India has a formidable agricultural research establishment. Do we need tied technology from US firms?

it seems times have changed. Information technology is out and agriculture is in. The thrust on agriculture is now enshrined in the draft of the Indo-US Knowledge initiative on Agricultural Research & Education, which is the agenda for US President George Bush when he comes to India in March 2006. Prime minister Manmohan Singh said in July 2005 during his us visit, "We owe our green revolution to America. Now we can herald a second green revolution with the American assistance."

This statement cleared the decks for big time US entry into Indian agriculture. Though agriculture has been prioritised, supposedly for public good, not a single bit of information has been made public.

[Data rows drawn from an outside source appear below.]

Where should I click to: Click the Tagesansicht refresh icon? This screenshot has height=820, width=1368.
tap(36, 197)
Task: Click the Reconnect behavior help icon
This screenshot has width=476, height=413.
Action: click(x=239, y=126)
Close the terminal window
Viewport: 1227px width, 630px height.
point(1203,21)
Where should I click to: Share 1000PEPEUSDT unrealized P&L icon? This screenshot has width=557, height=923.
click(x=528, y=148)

Neither scientists nor farmers have any clue about the initiative. The authorities make it clear that nothing is being disclosed because of the impact on the budget session. Down To Earth has managed to unearth the following disquieting facts.

Knowledge or trade?

The so-called knowledge initiative has the world's largest retailer Walmart and second largest seed corporation Monsanto on the board from the US side. While the Indian business community is represented by Venkateshwara Hatcheries. The board is co-chaired by Mangla Rai, Director General of Indian Council of Agricultural Research (ICAR) and Ellen Terpstra, administrator, Foreign Agricultural Services, United States Department of Agriculture.

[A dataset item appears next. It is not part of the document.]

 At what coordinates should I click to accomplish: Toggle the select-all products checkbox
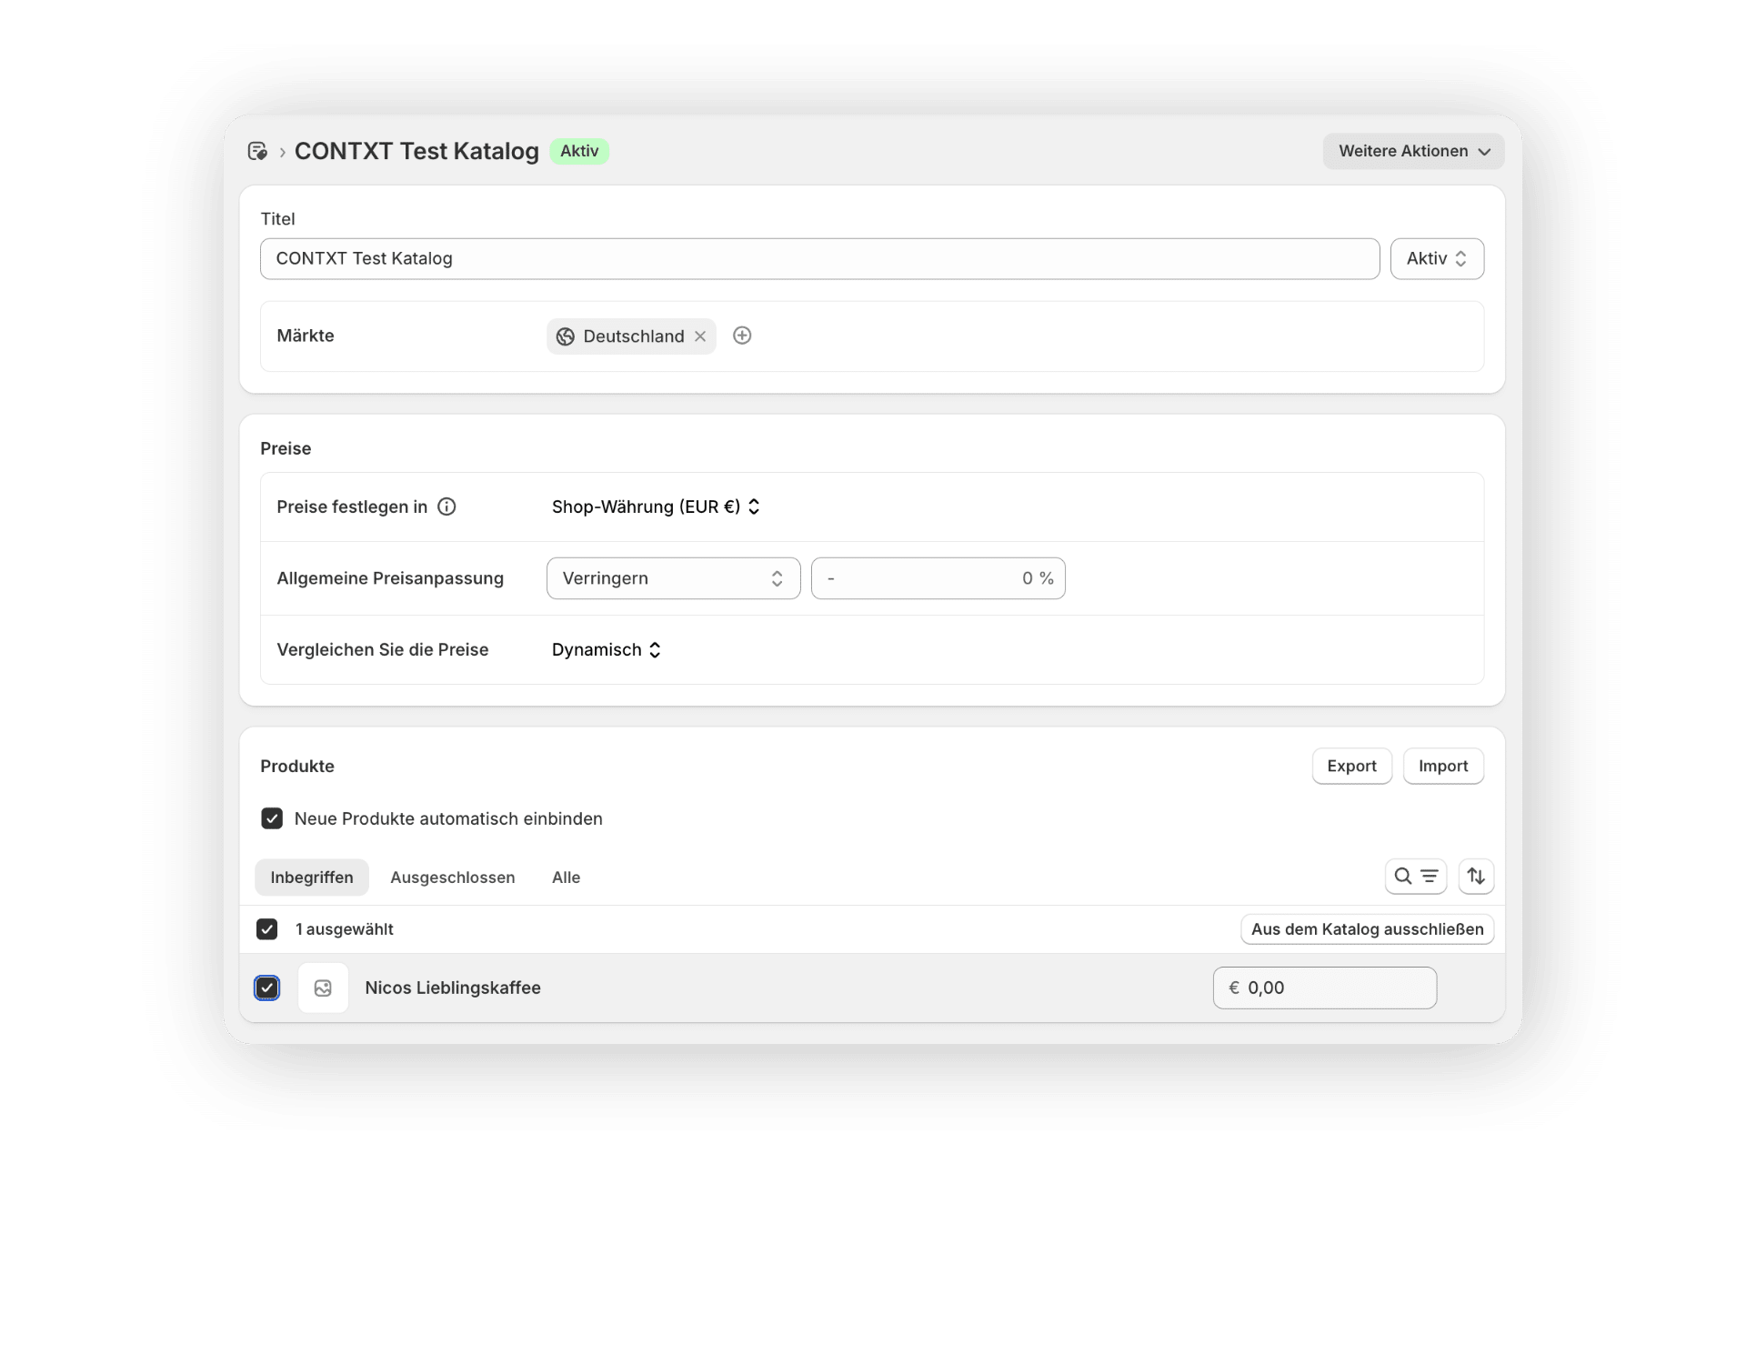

On February 14, 2005, the board of 14 members (seven from each side) prepared a draft focusing on four areas education, food processing, biotechnology and water management. The Indian scientific community criticises the presence of the corporate sector and areas chosen. Eminent geneticist Suman Sahai says, "The areas chosen are best suited to American needs only. India needs more of low-end technologies at this stage for its subsistence level farmers. The high-end technology will only solve the business purpose of the multinationals on the board."

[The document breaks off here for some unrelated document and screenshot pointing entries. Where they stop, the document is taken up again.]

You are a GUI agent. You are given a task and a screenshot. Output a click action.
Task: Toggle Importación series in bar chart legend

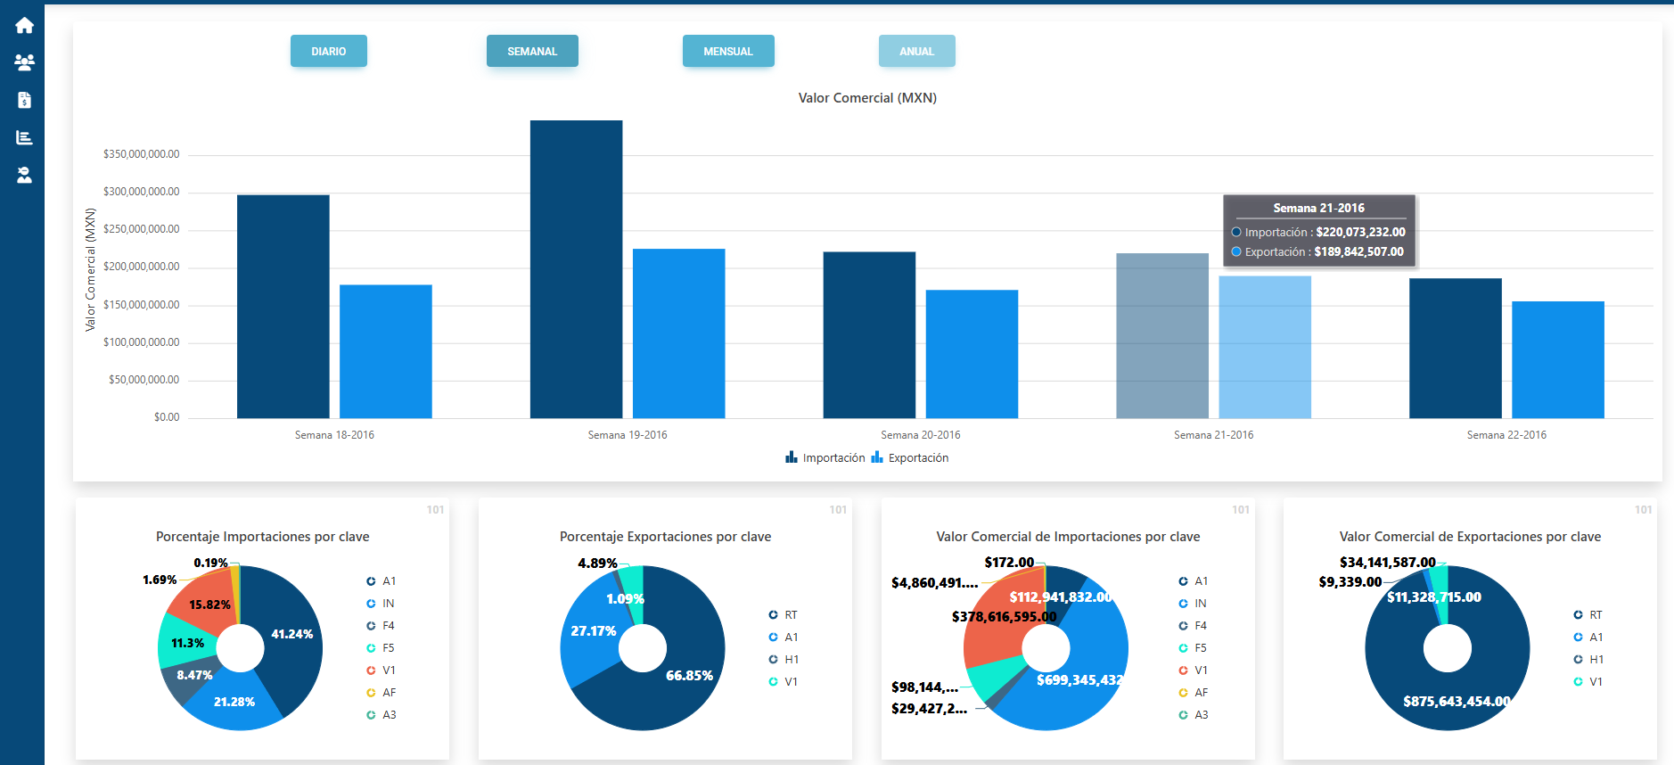(x=825, y=458)
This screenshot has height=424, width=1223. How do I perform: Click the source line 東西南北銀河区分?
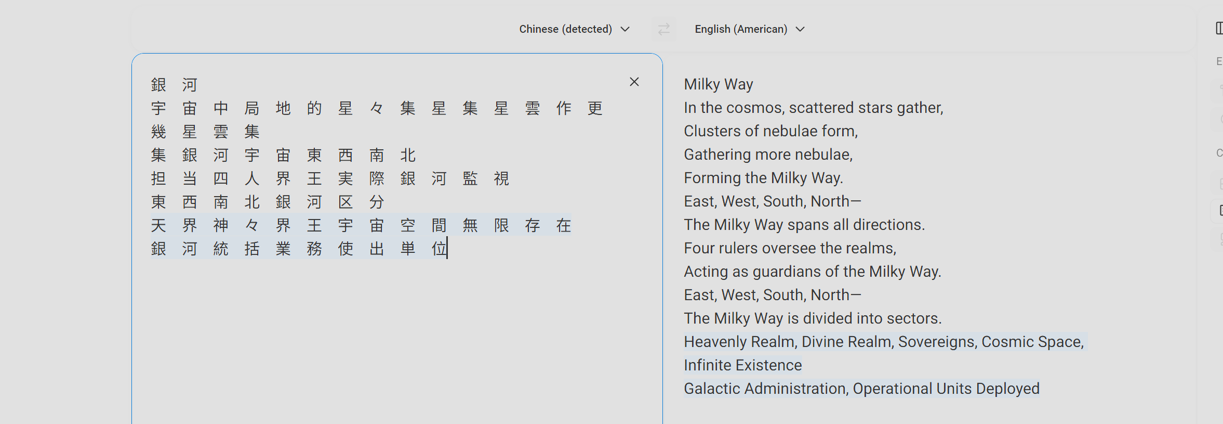point(268,201)
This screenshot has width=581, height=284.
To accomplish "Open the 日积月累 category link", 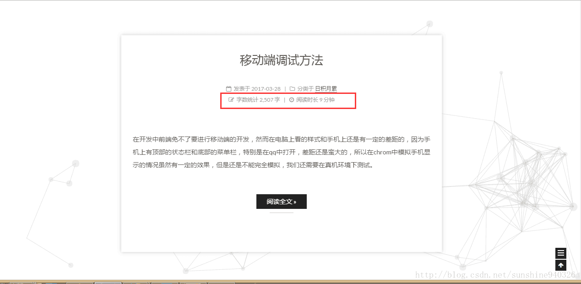I will [326, 88].
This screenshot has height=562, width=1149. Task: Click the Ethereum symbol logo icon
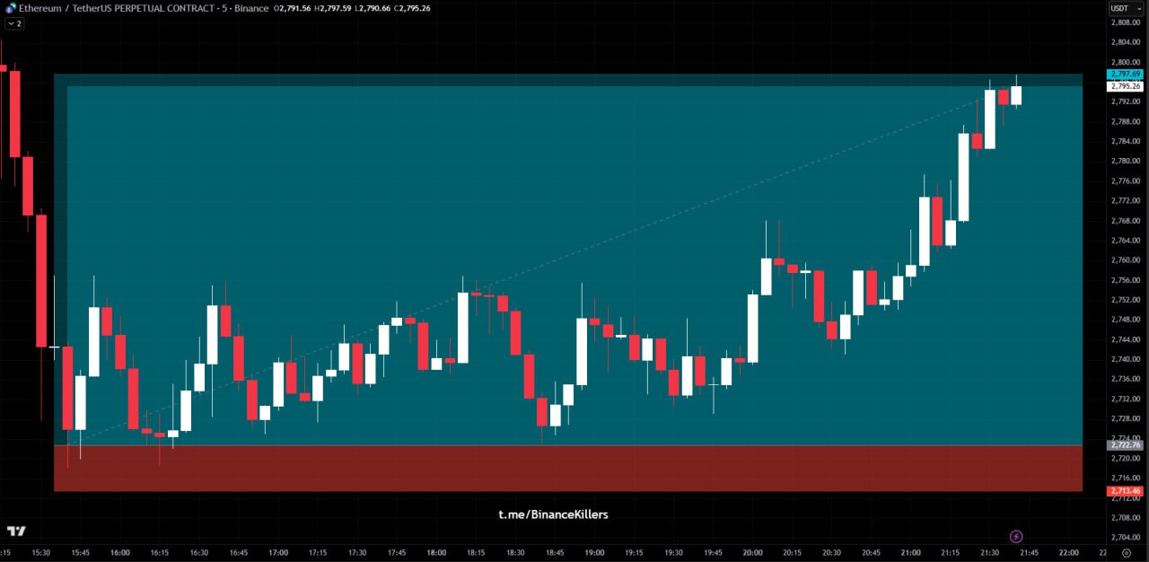[10, 8]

Ranjana Smetacek, director, corporate affairs, Monsanto India says, "We will continue our work of providing improved technologies for betterment of Indian farmers." Monsanto brought Bt technology for pest resistance in cotton to India.

Food and trade analyst Devinder Sharma says, "India has become a dumping yard for redundant technologies of all kinds. Besides American technology in agriculture is high-input based, as the farmer population there is mere 7 lakh [1 Lakh = 100,000]. But for 70-crore [1 Crore = 10 Million] Indian farmers such costly inputs can only bring more suicides." A recent research by entomologist K R Kranthi of the Central Institute for Cotton Research (CICR) revealed how Bt technology is 10 times less effective against the Indian pest than its American counterpart. Seeds with such a technology are sold at five times the price of normal seeds resulting in heavy debts for farmers.

Inappropriate help

Suman Sahai says, "Earlier a private company like Monsanto only had the status of a business entity now they can ask the director-general of ICAR [Indian Council of Agricultural Research] to get our vast genetic wealth from any of its more than 200 research establishments. The private companies can develop gene patents and sell them at a much higher price." This concern can't be denied as Madelyn E Spirnak, senior advisor biotechnology, USDA [US Dept of Agriculture] clarifies, "The US goal is to make sure that the Indian biotechnology markets remain open." The US goals could make the farmer-friendly Protection of Plant Varieties & Farmers' Rights (PPVFR) Act redundant.

"The Indian agricultural research system is the largest in the world. It has successfully produced more than 3,500 varieties of crops. We are world's largest milk producer and rank second in foodgrain, fruit & vegetable production. This proves that American help is not needed at all," says a scientist from ICAR [Indian Council of Agricultural Research] on condition of anonymity.

"If India thinks we can learn from American agriculture, it mustn't forget their success is sustained on a subsidy of $100-billion per year, which is one seventh of India's gdp ," says Sharma.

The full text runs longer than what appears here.